Calculate the work done and heat added

Compute the work done and heat added for each process using the first law of thermodynamics and the expressions for work done in polytropic, isochoric, and isobaric processes.

Determine the thermal efficiency

Efficiency, \( \eta = 1 - \frac{Q_{out}}{Q_{in}} \). Use the computed heat exchanges in the cycle to determine \( \eta \).

Plot thermal efficiency versus \(\frac{p_2}{p_1}\)

Vary \( \frac{p_2}{p_1}\) from 1.05 to 4 in steps and plot the corresponding thermal efficiency to get the desired graph.

Key concepts

constant volume process

In an ideal gas power cycle, a constant volume process is one where the volume of the gas remains unchanged. This is also known as an isochoric process. Since the volume doesn't change, any heat added to or removed from the system changes only the pressure and temperature of the gas.
For a constant volume process, we can use the ideal gas law: \( pV = nRT \), and since the volume is constant, an increase in temperature leads to an increase in pressure.
To find the final state temperature (\( T_2 \)) and pressure (\( p_2 \)) in our example, we use the relation:
\[ T_2 = T_1 \times \frac{p_2}{p_1} \]
This step helps us move forward to the next phases of our cycle analysis, involving different types of processes.

polytropic process

A polytropic process is a type of thermodynamic process that follows the relation \( pV^n = \text{constant} \), where \( n \) is the polytropic index.
This can represent a variety of processes, from adiabatic (\( n = \text{specific heat ratio} \)) to isothermal (\( n = 1 \)).
In our problem, process 2-3 follows this law with \( n = 1.28 \).
This effectively means that a specific combination of pressure and volume during this process remains constant.
Using the relationship between state variables during polytropic processes and values from the constant volume process, we can formulate:
\[ p_2 V_2^{1.28} = p_3 V_3^{1.28} \]
From here, with known values of \( p_2 \) and \( V_2 \) (constant from previous process), we can derive \( V_3 \) and further analyze our cycle.

thermal efficiency

Thermal efficiency, \( \text{η} \), is a measure of how well an engine converts heat from fuel into work. It highlights the efficiency of the power cycle and is defined by the ratio of work output to heat input.
In mathematical terms:
\[ \text{η} = 1 - \frac{Q_{out}}{Q_{in}} \]
For our power cycle:

• \(Q_{in} \) and \( Q_{out} \) represent the heat added and rejected during the cycle respectively.
• Using the first law of thermodynamics, we compute \( Q_{in} \) during the constant volume and polytropic expansion processes.
• \( Q_{out} \) is determined from the constant pressure compression process.
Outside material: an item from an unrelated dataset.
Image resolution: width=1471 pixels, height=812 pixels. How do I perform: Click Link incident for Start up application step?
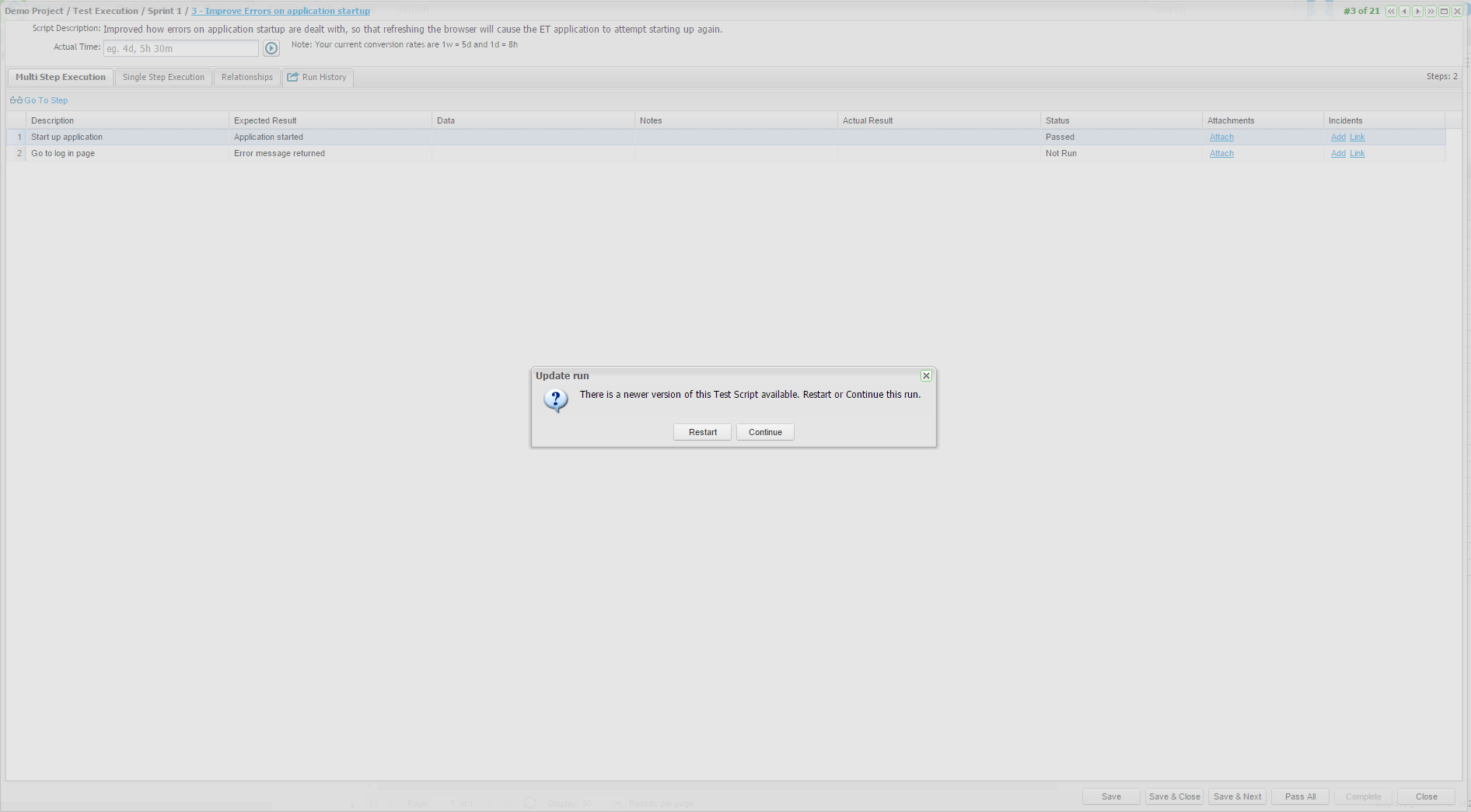coord(1357,137)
Once we have these values, we simply plug them into the efficiency formula. Finally, to analyze the impact, we plot thermal efficiency against the variable \( \frac{p_2}{p_1} \) to visualize how changes in compression ratio affect the efficiency of our cycle.
This understanding is crucial for optimizing power cycles in practical applications such as engines and power plants.